(Stored data entries)
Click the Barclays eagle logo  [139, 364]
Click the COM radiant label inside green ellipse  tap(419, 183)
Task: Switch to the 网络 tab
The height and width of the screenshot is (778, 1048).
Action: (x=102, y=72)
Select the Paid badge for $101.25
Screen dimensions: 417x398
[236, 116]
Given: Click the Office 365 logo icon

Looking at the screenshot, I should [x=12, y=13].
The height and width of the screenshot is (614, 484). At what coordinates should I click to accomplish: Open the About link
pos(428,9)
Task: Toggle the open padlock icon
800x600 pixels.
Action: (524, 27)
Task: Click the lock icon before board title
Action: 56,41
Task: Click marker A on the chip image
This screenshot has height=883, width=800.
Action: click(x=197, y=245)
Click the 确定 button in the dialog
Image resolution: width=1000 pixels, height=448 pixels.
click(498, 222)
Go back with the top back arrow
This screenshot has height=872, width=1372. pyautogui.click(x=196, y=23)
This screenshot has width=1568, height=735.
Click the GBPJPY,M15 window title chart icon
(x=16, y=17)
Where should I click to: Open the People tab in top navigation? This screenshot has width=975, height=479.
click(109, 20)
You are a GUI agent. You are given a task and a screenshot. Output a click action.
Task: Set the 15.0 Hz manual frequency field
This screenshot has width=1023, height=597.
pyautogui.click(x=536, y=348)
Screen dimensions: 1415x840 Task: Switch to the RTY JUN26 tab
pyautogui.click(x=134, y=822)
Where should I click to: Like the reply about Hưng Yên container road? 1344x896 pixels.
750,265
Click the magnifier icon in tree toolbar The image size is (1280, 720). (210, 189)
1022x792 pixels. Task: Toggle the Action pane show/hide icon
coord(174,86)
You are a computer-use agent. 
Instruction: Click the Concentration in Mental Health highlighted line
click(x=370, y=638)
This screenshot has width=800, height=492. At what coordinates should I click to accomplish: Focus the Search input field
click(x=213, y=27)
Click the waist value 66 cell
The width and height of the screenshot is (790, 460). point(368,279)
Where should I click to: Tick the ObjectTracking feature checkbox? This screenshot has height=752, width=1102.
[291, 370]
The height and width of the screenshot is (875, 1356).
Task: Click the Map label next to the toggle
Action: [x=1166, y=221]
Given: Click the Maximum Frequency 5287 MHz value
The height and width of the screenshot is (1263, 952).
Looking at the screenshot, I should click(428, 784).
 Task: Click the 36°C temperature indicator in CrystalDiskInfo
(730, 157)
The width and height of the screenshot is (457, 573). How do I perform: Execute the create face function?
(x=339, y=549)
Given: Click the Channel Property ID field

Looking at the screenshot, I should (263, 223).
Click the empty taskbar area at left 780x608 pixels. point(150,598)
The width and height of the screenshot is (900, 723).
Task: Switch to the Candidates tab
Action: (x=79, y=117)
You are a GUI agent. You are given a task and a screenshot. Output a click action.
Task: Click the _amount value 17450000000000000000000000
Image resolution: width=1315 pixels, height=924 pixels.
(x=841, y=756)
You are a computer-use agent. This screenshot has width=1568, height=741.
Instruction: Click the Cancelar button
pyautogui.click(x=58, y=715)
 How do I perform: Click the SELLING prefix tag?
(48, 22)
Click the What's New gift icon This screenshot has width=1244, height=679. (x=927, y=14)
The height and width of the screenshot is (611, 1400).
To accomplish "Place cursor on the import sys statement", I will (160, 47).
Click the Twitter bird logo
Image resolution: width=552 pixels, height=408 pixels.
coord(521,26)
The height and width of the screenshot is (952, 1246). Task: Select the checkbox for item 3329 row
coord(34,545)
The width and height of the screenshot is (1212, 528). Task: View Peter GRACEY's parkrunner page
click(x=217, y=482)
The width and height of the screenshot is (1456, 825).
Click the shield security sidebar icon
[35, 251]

● **What is expected**
Pull every line containing "agent" from the data.

● **Solution to the exercise**
You are a GUI agent. You are given a task and a screenshot. Output a click action.
You are a computer-use agent. 
You are a GUI agent. You are given a task and a screenshot. Output a click action.
You are a computer-use agent. This screenshot has width=1568, height=741.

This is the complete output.